Please copy word for word the lines of the listing below, starting at the line that contains "Given: Apply the Half done marker" and ending at the line that contains "click(407, 28)", with both of those lines included.

[BEGIN]

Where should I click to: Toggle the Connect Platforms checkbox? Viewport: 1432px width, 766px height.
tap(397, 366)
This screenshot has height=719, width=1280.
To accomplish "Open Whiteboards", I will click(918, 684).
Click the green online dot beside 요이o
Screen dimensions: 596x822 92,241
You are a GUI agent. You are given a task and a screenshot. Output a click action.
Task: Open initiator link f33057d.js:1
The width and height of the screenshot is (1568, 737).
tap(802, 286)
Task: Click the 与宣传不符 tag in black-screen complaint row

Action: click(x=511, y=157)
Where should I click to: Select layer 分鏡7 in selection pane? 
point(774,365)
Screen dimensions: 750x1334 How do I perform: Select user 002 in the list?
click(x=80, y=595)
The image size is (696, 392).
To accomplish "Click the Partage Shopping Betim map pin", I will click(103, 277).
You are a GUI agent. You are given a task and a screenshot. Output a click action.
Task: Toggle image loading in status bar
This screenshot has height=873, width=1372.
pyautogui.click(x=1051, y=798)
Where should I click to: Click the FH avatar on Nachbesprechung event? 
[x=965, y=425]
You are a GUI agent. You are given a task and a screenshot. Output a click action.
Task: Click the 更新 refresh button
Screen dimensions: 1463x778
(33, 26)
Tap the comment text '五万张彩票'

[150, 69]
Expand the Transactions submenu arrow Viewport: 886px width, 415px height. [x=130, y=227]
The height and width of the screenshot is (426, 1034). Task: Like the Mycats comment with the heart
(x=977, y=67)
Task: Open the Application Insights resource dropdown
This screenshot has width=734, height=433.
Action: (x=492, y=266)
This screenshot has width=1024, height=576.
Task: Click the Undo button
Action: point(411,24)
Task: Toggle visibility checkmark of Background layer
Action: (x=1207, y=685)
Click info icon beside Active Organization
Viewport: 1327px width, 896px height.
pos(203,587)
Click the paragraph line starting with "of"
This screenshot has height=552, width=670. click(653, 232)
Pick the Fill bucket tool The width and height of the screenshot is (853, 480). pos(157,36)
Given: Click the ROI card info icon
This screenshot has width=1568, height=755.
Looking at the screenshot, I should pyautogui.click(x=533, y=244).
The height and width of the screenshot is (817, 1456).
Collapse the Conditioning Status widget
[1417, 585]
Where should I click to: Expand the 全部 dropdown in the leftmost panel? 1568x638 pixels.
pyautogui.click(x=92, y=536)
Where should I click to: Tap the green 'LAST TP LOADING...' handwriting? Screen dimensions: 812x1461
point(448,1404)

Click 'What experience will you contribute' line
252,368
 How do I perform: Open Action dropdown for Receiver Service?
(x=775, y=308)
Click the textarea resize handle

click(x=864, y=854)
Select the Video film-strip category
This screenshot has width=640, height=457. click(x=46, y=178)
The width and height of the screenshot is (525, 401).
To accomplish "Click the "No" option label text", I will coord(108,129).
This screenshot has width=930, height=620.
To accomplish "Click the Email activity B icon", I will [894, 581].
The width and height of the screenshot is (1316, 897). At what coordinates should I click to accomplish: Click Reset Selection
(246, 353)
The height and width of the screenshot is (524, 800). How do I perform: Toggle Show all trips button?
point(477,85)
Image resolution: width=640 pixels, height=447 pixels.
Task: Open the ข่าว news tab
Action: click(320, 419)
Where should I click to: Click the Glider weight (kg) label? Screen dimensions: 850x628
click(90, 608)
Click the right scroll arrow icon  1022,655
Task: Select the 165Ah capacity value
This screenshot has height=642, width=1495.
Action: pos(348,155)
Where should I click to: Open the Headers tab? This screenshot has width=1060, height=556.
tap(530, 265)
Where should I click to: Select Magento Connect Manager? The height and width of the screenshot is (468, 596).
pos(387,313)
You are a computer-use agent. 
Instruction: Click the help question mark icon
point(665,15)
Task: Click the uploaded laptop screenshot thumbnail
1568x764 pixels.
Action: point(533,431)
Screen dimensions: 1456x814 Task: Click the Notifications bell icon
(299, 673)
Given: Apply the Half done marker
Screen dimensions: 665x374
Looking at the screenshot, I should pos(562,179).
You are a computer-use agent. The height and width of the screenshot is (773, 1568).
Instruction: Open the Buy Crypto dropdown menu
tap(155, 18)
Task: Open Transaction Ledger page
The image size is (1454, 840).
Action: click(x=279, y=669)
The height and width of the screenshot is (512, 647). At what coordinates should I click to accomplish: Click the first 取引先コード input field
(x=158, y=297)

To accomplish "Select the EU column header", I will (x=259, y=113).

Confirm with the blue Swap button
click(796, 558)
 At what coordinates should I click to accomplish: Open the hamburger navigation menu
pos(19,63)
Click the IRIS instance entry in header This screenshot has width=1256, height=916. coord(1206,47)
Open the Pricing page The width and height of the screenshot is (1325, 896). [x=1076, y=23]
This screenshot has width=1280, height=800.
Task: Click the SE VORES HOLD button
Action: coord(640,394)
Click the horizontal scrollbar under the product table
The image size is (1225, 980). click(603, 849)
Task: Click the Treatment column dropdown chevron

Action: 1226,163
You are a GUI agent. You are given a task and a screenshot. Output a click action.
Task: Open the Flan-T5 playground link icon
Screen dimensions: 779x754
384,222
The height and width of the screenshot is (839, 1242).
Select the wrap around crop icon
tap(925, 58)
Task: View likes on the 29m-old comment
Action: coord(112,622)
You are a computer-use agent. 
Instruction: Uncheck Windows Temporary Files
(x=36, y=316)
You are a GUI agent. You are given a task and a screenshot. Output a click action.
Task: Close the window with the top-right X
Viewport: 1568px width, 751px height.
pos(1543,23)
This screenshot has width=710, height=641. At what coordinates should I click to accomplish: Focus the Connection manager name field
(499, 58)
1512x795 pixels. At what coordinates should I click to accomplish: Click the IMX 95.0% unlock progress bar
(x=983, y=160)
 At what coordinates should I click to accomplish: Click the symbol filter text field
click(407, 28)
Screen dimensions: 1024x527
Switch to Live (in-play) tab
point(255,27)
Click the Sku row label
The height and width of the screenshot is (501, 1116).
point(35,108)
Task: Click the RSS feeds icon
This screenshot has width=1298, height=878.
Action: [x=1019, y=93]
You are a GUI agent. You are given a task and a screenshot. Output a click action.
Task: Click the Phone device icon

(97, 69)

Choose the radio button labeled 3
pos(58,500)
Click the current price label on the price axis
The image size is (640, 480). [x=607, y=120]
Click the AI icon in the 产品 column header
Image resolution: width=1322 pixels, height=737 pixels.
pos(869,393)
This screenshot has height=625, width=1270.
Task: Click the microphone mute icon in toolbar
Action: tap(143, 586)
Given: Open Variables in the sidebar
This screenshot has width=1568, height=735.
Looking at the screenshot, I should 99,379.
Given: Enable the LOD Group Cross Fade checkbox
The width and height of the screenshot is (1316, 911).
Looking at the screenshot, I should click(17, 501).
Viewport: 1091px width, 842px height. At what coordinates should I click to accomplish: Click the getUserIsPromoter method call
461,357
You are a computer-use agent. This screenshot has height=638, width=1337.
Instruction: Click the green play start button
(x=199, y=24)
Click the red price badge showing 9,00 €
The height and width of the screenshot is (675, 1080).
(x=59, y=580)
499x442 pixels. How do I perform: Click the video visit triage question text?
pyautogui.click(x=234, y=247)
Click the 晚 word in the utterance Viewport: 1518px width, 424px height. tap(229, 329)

[END]

PROBLEM SOLUTION ▸
Given: Apply the Half done marker
Screen dimensions: 665x374
Looking at the screenshot, I should pos(562,179).
You are a computer-use agent. The height and width of the screenshot is (773, 1568).
Instruction: Open the Buy Crypto dropdown menu
tap(155, 18)
Task: Open Transaction Ledger page
The image size is (1454, 840).
Action: click(x=279, y=669)
The height and width of the screenshot is (512, 647). At what coordinates should I click to accomplish: Click the first 取引先コード input field
(x=158, y=297)

To accomplish "Select the EU column header", I will (x=259, y=113).

Confirm with the blue Swap button
click(796, 558)
 At what coordinates should I click to accomplish: Open the hamburger navigation menu
pos(19,63)
Click the IRIS instance entry in header This screenshot has width=1256, height=916. coord(1206,47)
Open the Pricing page The width and height of the screenshot is (1325, 896). [x=1076, y=23]
This screenshot has width=1280, height=800.
Task: Click the SE VORES HOLD button
Action: coord(640,394)
Click the horizontal scrollbar under the product table
The image size is (1225, 980). click(603, 849)
Task: Click the Treatment column dropdown chevron

Action: 1226,163
You are a GUI agent. You are given a task and a screenshot. Output a click action.
Task: Open the Flan-T5 playground link icon
Screen dimensions: 779x754
384,222
The height and width of the screenshot is (839, 1242).
Select the wrap around crop icon
tap(925, 58)
Task: View likes on the 29m-old comment
Action: coord(112,622)
You are a computer-use agent. 
Instruction: Uncheck Windows Temporary Files
(x=36, y=316)
You are a GUI agent. You are given a task and a screenshot. Output a click action.
Task: Close the window with the top-right X
Viewport: 1568px width, 751px height.
pos(1543,23)
This screenshot has width=710, height=641. At what coordinates should I click to accomplish: Focus the Connection manager name field
(499, 58)
1512x795 pixels. At what coordinates should I click to accomplish: Click the IMX 95.0% unlock progress bar
(x=983, y=160)
 At what coordinates should I click to accomplish: Click the symbol filter text field
click(407, 28)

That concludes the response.